• [Supplied entries]:
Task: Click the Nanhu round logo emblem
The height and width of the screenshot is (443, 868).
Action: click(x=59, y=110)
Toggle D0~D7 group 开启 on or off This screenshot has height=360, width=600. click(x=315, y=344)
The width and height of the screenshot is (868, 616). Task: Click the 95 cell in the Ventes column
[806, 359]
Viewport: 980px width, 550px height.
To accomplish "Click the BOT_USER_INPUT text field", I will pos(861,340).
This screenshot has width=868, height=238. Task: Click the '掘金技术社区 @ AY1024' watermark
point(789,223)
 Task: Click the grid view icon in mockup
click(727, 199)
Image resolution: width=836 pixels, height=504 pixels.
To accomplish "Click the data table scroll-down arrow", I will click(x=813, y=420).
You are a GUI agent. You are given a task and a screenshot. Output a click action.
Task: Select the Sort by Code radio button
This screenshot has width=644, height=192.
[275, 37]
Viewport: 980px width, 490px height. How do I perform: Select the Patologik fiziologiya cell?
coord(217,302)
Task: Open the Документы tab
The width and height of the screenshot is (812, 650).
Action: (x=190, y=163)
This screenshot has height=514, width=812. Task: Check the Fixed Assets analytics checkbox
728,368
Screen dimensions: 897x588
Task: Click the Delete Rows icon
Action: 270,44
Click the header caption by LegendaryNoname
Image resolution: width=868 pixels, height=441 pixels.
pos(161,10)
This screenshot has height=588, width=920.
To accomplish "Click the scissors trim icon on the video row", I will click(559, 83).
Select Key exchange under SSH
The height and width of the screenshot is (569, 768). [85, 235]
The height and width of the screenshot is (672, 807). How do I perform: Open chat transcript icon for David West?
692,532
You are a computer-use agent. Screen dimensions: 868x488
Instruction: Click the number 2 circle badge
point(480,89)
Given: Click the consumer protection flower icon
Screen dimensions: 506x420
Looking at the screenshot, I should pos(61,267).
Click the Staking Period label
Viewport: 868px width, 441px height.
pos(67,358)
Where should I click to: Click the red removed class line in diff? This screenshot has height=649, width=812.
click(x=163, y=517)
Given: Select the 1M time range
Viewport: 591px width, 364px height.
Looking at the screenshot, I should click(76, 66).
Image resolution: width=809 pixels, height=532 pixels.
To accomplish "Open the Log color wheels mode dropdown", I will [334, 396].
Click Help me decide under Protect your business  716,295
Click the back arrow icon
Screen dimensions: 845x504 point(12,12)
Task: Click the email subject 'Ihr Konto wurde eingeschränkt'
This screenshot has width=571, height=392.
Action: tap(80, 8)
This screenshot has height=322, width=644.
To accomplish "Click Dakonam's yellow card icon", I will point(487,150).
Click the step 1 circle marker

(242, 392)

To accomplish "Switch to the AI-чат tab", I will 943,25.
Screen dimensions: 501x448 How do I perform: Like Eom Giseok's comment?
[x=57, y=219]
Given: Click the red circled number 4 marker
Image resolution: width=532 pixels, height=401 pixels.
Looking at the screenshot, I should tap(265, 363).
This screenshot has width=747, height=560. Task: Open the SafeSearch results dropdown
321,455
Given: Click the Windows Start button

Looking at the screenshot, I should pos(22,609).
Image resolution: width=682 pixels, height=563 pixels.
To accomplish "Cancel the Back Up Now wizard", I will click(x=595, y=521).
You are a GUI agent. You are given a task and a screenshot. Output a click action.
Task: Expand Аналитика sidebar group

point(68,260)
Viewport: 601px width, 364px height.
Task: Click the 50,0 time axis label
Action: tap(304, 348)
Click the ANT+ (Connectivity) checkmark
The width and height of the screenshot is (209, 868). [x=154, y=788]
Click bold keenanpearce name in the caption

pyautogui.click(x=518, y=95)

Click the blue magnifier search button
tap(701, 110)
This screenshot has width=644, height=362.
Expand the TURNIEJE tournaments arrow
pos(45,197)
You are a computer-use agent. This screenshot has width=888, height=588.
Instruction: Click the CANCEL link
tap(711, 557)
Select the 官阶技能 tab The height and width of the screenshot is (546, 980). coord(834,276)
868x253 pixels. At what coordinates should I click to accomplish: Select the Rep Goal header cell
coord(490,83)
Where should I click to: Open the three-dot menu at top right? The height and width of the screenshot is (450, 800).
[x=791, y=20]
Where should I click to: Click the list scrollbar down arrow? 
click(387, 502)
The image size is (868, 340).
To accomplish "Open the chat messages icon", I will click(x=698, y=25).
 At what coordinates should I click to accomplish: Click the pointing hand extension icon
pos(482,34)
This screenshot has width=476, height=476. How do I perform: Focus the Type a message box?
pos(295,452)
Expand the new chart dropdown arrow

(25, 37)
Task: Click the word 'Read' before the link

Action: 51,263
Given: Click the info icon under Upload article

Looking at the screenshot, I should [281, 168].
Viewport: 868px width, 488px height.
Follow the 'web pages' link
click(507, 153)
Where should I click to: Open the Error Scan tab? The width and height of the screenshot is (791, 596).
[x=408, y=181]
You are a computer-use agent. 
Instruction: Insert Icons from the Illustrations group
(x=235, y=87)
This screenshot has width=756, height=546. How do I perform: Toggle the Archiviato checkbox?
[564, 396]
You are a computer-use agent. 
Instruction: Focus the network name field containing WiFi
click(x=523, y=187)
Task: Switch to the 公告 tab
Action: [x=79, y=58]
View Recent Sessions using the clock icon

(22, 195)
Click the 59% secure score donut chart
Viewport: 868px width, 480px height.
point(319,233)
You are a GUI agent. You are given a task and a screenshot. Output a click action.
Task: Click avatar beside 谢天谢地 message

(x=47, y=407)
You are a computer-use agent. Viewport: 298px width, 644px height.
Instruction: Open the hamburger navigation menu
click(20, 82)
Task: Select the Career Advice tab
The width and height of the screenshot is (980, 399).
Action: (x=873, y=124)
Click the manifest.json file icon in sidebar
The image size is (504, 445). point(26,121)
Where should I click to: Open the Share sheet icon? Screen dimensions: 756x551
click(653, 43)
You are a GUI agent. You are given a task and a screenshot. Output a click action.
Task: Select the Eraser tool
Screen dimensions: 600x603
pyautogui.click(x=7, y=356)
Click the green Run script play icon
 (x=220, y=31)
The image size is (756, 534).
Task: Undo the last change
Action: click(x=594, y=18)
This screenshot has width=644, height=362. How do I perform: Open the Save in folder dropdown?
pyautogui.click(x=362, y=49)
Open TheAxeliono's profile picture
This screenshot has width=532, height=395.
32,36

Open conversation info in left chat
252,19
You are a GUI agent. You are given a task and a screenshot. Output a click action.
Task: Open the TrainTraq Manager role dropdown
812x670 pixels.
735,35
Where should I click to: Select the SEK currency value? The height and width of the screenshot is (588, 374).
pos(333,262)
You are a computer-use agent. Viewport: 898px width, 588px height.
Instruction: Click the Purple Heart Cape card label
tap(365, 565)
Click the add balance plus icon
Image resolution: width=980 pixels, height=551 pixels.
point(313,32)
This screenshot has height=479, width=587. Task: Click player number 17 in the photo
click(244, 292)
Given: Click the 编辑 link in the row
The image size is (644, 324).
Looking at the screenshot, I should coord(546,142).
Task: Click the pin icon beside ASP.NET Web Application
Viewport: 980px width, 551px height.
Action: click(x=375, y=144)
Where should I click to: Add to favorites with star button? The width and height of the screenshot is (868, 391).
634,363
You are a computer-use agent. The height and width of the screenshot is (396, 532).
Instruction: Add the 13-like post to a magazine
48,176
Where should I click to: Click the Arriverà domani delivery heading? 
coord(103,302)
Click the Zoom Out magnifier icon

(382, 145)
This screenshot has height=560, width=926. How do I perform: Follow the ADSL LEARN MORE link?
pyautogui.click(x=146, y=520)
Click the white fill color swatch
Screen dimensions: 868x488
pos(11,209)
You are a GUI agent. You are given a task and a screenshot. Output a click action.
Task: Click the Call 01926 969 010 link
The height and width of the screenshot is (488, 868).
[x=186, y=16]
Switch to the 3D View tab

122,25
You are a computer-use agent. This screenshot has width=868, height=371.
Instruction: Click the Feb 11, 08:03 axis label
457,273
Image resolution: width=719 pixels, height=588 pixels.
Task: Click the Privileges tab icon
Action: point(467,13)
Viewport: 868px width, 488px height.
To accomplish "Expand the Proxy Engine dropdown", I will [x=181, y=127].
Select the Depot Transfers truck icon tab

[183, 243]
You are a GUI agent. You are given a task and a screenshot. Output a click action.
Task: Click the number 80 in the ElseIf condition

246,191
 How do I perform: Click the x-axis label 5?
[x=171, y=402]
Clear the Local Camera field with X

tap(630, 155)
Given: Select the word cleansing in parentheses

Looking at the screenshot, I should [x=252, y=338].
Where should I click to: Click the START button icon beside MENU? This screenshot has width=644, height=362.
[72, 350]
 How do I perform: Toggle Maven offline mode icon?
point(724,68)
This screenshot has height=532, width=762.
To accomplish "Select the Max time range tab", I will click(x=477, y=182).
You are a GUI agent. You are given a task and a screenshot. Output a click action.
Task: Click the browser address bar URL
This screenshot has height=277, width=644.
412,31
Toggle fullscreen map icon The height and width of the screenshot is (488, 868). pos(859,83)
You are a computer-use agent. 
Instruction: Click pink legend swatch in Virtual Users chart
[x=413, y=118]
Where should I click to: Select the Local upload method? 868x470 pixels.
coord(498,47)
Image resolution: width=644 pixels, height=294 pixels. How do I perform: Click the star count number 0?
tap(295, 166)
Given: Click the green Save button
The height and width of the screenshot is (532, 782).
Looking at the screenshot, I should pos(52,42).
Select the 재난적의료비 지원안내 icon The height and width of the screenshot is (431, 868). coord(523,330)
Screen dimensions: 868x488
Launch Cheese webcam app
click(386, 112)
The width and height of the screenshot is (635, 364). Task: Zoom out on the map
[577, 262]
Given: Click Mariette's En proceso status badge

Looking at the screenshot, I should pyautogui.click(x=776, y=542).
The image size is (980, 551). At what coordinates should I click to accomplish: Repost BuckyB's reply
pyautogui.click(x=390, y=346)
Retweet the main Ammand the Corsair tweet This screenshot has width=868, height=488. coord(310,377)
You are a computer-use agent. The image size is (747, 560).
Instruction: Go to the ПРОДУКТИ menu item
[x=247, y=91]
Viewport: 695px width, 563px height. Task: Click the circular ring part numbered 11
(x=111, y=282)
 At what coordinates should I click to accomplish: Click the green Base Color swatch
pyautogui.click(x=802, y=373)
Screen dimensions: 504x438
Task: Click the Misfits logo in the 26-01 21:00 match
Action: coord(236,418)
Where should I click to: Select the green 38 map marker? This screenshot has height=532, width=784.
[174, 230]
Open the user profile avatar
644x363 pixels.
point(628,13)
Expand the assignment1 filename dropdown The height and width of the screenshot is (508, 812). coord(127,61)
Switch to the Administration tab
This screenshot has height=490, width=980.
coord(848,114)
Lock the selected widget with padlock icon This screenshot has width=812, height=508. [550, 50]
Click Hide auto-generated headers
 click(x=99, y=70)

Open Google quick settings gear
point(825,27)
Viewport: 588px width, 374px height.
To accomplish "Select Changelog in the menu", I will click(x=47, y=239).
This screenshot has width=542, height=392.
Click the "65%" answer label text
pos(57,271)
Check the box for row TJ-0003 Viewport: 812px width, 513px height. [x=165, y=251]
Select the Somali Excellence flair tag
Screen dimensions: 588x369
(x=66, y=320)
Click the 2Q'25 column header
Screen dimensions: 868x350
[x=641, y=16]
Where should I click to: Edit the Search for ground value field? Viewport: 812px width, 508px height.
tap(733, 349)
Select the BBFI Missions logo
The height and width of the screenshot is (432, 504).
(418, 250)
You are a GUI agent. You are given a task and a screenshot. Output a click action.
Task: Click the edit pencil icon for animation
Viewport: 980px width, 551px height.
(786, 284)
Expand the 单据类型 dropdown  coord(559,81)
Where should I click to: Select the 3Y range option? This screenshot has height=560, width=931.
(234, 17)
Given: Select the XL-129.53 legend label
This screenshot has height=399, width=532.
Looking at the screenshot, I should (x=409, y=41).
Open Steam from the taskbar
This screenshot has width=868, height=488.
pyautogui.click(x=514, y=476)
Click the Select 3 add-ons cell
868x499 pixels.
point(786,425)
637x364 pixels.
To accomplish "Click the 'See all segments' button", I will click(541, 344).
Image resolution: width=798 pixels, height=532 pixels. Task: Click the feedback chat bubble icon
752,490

• [Goal]: Quote the data above from the beginning through the line containing "pos(67,358)", including that line, reproducing each line as it appears.

• [Complete output]:
Task: Click the Nanhu round logo emblem
The height and width of the screenshot is (443, 868).
Action: click(x=59, y=110)
Toggle D0~D7 group 开启 on or off This screenshot has height=360, width=600. click(x=315, y=344)
The width and height of the screenshot is (868, 616). Task: Click the 95 cell in the Ventes column
[806, 359]
Viewport: 980px width, 550px height.
To accomplish "Click the BOT_USER_INPUT text field", I will pos(861,340).
This screenshot has width=868, height=238. Task: Click the '掘金技术社区 @ AY1024' watermark
point(789,223)
 Task: Click the grid view icon in mockup
click(727, 199)
Image resolution: width=836 pixels, height=504 pixels.
To accomplish "Click the data table scroll-down arrow", I will click(x=813, y=420).
You are a GUI agent. You are given a task and a screenshot. Output a click action.
Task: Select the Sort by Code radio button
This screenshot has width=644, height=192.
[275, 37]
Viewport: 980px width, 490px height. How do I perform: Select the Patologik fiziologiya cell?
coord(217,302)
Task: Open the Документы tab
The width and height of the screenshot is (812, 650).
Action: (x=190, y=163)
This screenshot has height=514, width=812. Task: Check the Fixed Assets analytics checkbox
728,368
Screen dimensions: 897x588
Task: Click the Delete Rows icon
Action: 270,44
Click the header caption by LegendaryNoname
Image resolution: width=868 pixels, height=441 pixels.
pos(161,10)
This screenshot has height=588, width=920.
To accomplish "Click the scissors trim icon on the video row", I will click(559, 83).
Select Key exchange under SSH
The height and width of the screenshot is (569, 768). [85, 235]
The height and width of the screenshot is (672, 807). How do I perform: Open chat transcript icon for David West?
692,532
You are a computer-use agent. Screen dimensions: 868x488
Instruction: Click the number 2 circle badge
point(480,89)
Given: Click the consumer protection flower icon
Screen dimensions: 506x420
Looking at the screenshot, I should pos(61,267).
Click the Staking Period label
Viewport: 868px width, 441px height.
pos(67,358)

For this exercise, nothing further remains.